Predicted interest rates, GDP changes and inflation are giving little reason to expect that these factors will be compensated for by a general economic upswing, Mr. Ahern added.
He advises trucking companies "to prepare for the unexpected."
Meanwhile the American Trucking Associations (ATA), in its U.S. Freight Transportation Forecast to 2024 report, predicts about 64-percent growth in freight revenue over the next 10 years.
"The trucking industry continues to dominate the freight transportation industry in terms of both tonnage and revenue," said ATA Chief Economist Bob Costello, noting the ATA projects trucking's share of tonnage will rise to 70.8 percent by 2024 from 68.5 percent in 2012.
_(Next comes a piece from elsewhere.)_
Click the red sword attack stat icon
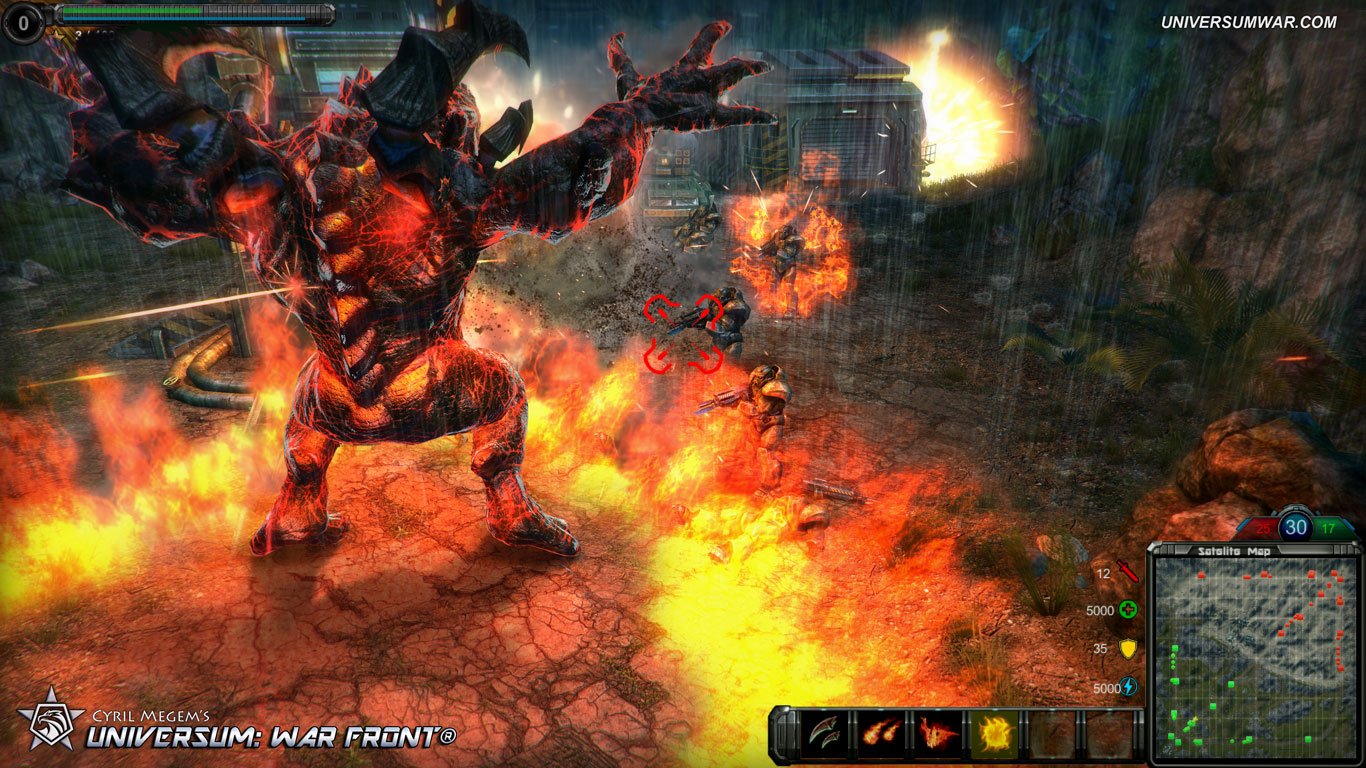The height and width of the screenshot is (768, 1366). (x=1127, y=570)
Freight revenue is expected to grow by 63.6 percent to $1.3 trillion annually by 2024, and the trucking industry's share of those revenues is predicted to edge up to 81 percent from 80.7 percent in 2012.
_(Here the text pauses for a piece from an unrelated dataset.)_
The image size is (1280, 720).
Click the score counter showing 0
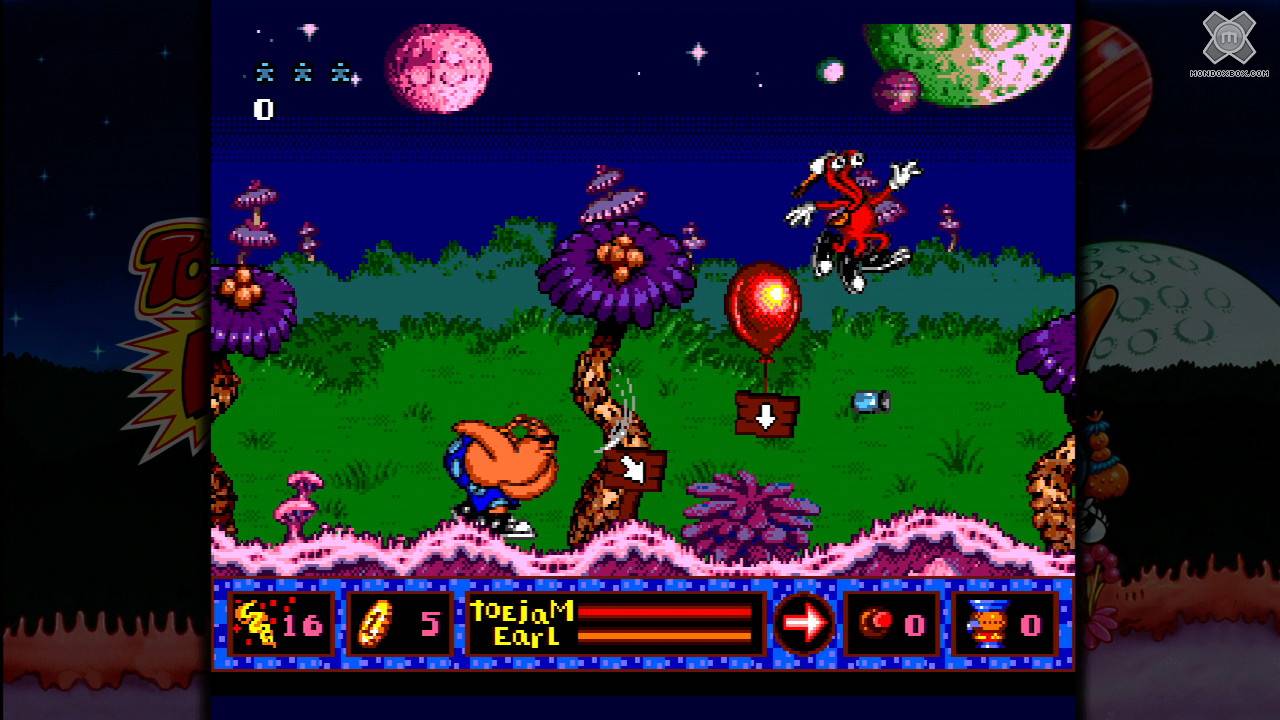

Truckload volumes will grow 3.2 percent through 2018 and 1.1 percent annually from 2019 to 2024, according to the ATA. Less-than-truckload volume is predicted to climb 3.5 percent annually through 2018 and by 2.4 percent until 2024.
Conversely, the rail industry is expected to experience anemic growth for rail carloads of just 1.5 percent through 2018 and 0.4 percent from 2019 through 2024, contributing to a decline in market share to 14.2 percent from 14.8 percent in 2011, the ATA predicted.
However, intermodal rail will continue to be the fastest growing freight mode, the ATA said, growing an average of 5.1 percent a year until 2018 then slowing moderately to 4.8 percent annually through 2024.